Mental health at work has been a growing concern for years. But only recently have workers started building stronger boundaries and increased their expectations of the impact of work on their wellbeing. It’s affecting not only people’s professional lives but also their personal lives. A global study found that 70% of people feel stuck in their careers and say it adds extra stress and anxiety outside the workplace. It’s an issue that cannot go ignored. But many organizations don’t know where to start, how to evolve their employee experience, or how to lead the change.
As companies continue to settle into more permanent work schedules—whether back in the office, remote, or hybrid—they have the perfect opportunity to prioritize mental health and workforce wellness no matter where their teams are. In addition, small, more personal changes can significantly impact treating employees like valued people versus disposable talent.
A primary focus should be ensuring managers check-in and make their teams feel heard. These don’t have to be work or performance-related check-ins but touch points with employees to ensure they feel listened to, supported, understood, and valued. Investing and dedicating specific time to connect with people will help build trust and open more lines of communication, whether in-person or virtually.
Dedicate regular days or hours for employees to focus on balance, wellness, and mental health. The delivery method can flex based on what the company can accommodate. For example, some may offer a full day off from meetings every week or month, while other companies can allow for a few hours every week to self-care mentally and physically. Whatever the format, make it a recurring commitment to enable and encourage employees to invest time in themselves.

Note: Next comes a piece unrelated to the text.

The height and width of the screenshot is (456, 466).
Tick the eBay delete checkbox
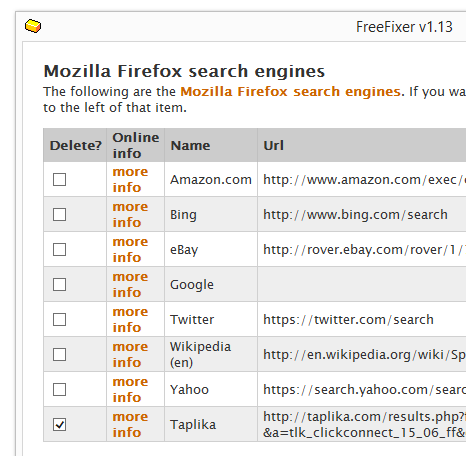[x=59, y=249]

Break free from the computer or conference room and go for a walk. This strategy could be beneficial for remote teams where it’s far too easy to go an entire day without stepping outside or away from the desk. Identify calls that don’t need to be in front of a computer or swap out your regular check-in to take a break from the screen. While video conferencing is great for meetings like brainstorming and workshopping collaboratively, there’s nothing wrong with a phone call check-in while getting fresh air or taking your dog for a walk. This is a great way to connect with your team and get some movement in without losing productivity.
Offer quick, easy ways for your teams to find their voice and be heard. Pulse surveys can be an excellent channel to check in on sentiment and quickly share what’s on employees’ minds. To make these surveys effective, they should be short and focused on the people, not the company. Remember to ensure that some quick pulse surveys aren’t anonymous to encourage addressing issues directly.
Managers should initiate short, frequent touchpoints with their teams to have meaningful day-to-day interactions that will help build stronger, more trusted employee-manager relationships outside the traditional performance management conversations. Managers and HR teams can act in the moment and track changes over time by taking a regular pulse—daily, weekly, bi-weekly, monthly—on sentiment, needs, or other topics. With data to spotlight trends, leaders can better act on and implement change before it’s too late.
Ultimately, when organizations think about addressing mental health at work and prioritizing wellness, it all comes down to building a strong culture and personalizing employee experiences. Employees want to feel heard, listened to, and connected to their company. If managers and business leaders start by investing the time to conduct these small acts of concern for employee wellness, they can make a difference for those feeling alone or disconnected.